The Keystone XL Pipeline would carry oil from Alberta’s oilsands to Nebraska, but Porter said its future is largely dependent on what happens in the U.S., where Democrats in the House of Representatives have called for a review of the federal agency that would regulate it in the wake of an oil spill in North Dakota.

Meanwhile, the Crown-owned Trans Mountain pipeline would twin an existing line that carries oil from Alberta to the coast, and is under construction.

“Other than making sure it moves forward, I’m not sure what can be done quickly on that front,” said Porter.

The process of building not just pipelines, but most infrastructure in Canada has become highly politicized, he noted.

Chris Bloomer, president of the Canadian Energy Pipeline Association, said O’Regan has to be an advocate for the domestic energy industry within the cabinet and make clear that the oil and gas sector is facing a crisis.

“One of the biggest stumbling blocks is how do we move forward and change the narrative around this industry,” said Bloomer.

He added while oil prices need to rise, and the pipelines need to be built for the industry to recover, it also needs to be able to attract investment.

Making sure the industry is treated as a long term part of the economy will be a crucial part of the role, said Bloomber.

O’Regan, a former on-air personality and close confidante to Trudeau, may be able to help communicate messages to the western region where dissatisfaction with the federal government runs strong amid a flailing economy.

His own province does have a sizeable resources sector.

Pierre Gratton, president of the Mining Association of Canada, said that Newfoundland and Labrador have gained importance as a mining jurisdiction during the past decade. Vale operates a giant nickel mine, Voisey’s Bay, Rio Tinto operates an iron ore mine, and there are other large operations as well.

“He’s a good choice for us and we look forward to working with him,” Gratton said via email.

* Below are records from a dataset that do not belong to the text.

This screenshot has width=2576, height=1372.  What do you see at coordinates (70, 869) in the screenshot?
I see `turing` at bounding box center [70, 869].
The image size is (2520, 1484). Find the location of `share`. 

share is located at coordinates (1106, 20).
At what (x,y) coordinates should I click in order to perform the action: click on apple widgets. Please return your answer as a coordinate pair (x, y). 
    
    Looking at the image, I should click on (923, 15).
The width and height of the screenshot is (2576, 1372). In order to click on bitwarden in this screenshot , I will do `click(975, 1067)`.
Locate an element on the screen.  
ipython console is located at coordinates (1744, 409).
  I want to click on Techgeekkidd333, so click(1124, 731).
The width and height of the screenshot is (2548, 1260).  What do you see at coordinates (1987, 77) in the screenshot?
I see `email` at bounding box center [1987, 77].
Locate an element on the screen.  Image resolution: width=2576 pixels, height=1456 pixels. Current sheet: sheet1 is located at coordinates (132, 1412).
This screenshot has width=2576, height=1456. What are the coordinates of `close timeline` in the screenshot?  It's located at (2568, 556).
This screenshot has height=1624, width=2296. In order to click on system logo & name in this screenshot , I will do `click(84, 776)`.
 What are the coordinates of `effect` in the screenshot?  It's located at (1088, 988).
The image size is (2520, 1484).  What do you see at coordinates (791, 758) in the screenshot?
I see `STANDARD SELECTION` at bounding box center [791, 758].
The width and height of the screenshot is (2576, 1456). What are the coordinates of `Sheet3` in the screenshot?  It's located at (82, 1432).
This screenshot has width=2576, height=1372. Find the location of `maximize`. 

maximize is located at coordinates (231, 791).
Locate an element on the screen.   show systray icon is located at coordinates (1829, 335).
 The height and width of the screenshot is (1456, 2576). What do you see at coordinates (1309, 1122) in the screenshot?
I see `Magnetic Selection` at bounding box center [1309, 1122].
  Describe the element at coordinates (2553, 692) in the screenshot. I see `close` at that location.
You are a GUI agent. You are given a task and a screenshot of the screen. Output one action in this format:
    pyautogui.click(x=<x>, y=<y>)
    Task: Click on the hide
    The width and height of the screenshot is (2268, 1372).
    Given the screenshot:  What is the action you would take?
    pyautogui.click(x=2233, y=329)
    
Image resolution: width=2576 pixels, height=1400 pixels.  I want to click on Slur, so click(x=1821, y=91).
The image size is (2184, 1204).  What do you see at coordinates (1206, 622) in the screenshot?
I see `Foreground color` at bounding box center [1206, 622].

Of course, few issues are quite as politicized as resource development in a world where climate change has increased scrutiny on global emissions and pollution is taken more seriously; and O’Regan is likely to hear from environmental groups that want him to proceed cautiously.

Jamie Kneen, communications and outreach coordinator for MiningWatch Canada, said it was an interesting choice.

“I’d hope that he’ll take the opportunity to ask questions rather than just take the lead of departmental officials and industry lobby groups,” said Kneen via email.